Service on the London to Manchester ring was restored at around 11:30; rebooting the Manchester switches and this restored service to effected DSL customers. Unfortunately upon reloading a further layer 2 protocol problem caused the automatic shut down one of the Gig interconnects with Level3 in Manchester.

This Level3 problem was identified at 11:40 and rectified. Service returned for affected Level3 transit customers at 11:45.

Root cause analysis

It seems that the problem was caused by three separate factors interacting together.

Mis-configuration of a customer switch at IFL2
Engineering works being carried out in Telecity
Mis-configuration of an old port by Level3

These probably interacted as follows:

A layer 2 loop control protocol problem occurred between two different isolated sides of the London to Manchester ring. A miss-configured customer switch at IFL2 sent out layer 2 loop control packets. After the reboot a residual configuration of an old transit port at Level3 was brought back into service as part of the aborted London to Manchester work. This created a further loop between two Level3 ports automatically shutting one of them down which affected all customer VLANs mapped via this port.

Lessons to take to Heart

Preventative

Better control of legacy cables and ports is required both with suppliers and customers. Also customers’ ports need strict layer 2 protocol controls at all times without exception by omission or special case.

Restorative

We estimate that we were delayed by about 10 minutes in the problem analysis and fix. When catastrophic problems occur our priorities are:

Diagnose and restore service as quickly as possible
Triage customers and deal with fact-finding and result feedback
Triage customers and ensure higher support band customers have service restored first / follow ups.
Don’t deal with individual customer issues that cannot be quickly resolved / are out of the norm.
Don’t deal with un-related issues
Don’t give customers misleading information
Work to ensure all customers are back fully enabled
Analyse what went wrong
Determine lessons to be learned
Write Reason for Outage report.

When catastrophic events happen customers naturally want to know what the problem is. Our reception staff receive a high volume of calls in a short space of time.

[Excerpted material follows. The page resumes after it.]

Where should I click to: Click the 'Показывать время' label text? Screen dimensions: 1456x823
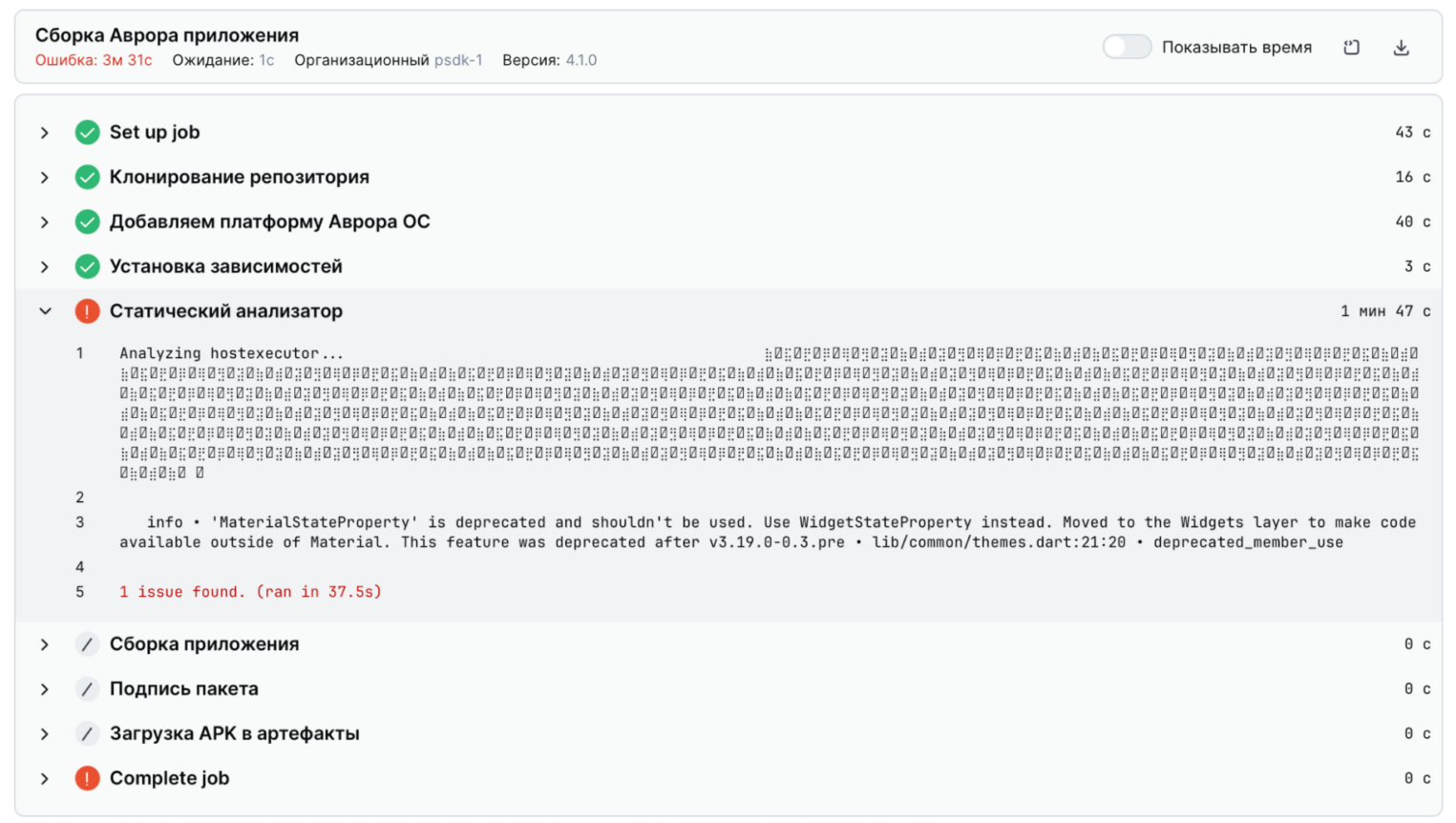[x=1236, y=48]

The problem solving team need to focus on solving the problem and are isolated to avoid distractions.

The diagnostic team is guided by the problem solving team on what information to gather from which customers in order to build up a picture of what is happening over the ground. This process needs to happen quickly and be very focused and directed. Anything that slows this process down is bad for all concerned.

To optimise the above we will be implementing the following changes with immediate effect

1. In the first instance call answering staff will take ‘focused yet detailed’ messages and email these to engineers. This ensures that engineers pro-actively manage fault resolution and are not distracted by in bound calls.

2. Diagnostic / information gathers will seek to quickly dispatch information and retrieve feedback from information requests. If you need to consult a third party please call back when you have gathered the information.

3. A bulletin will be published to the NOC website giving full information about the incident in due course once the problem has been solved and analysed – this is standard procedure.

4. If you wish to make a complaint, please do so once the incident is solved using the complaints mechanism on our website. Your complaint will receive a response within 24 hours of the incident resolution.

5. Abusive callers will not be tolerated.

We do value you as customers and want to service you as individuals, and collectively fix network problems as quickly as possible, and to this end we need, and thank you, for your co-operation and participation in the problem solving process.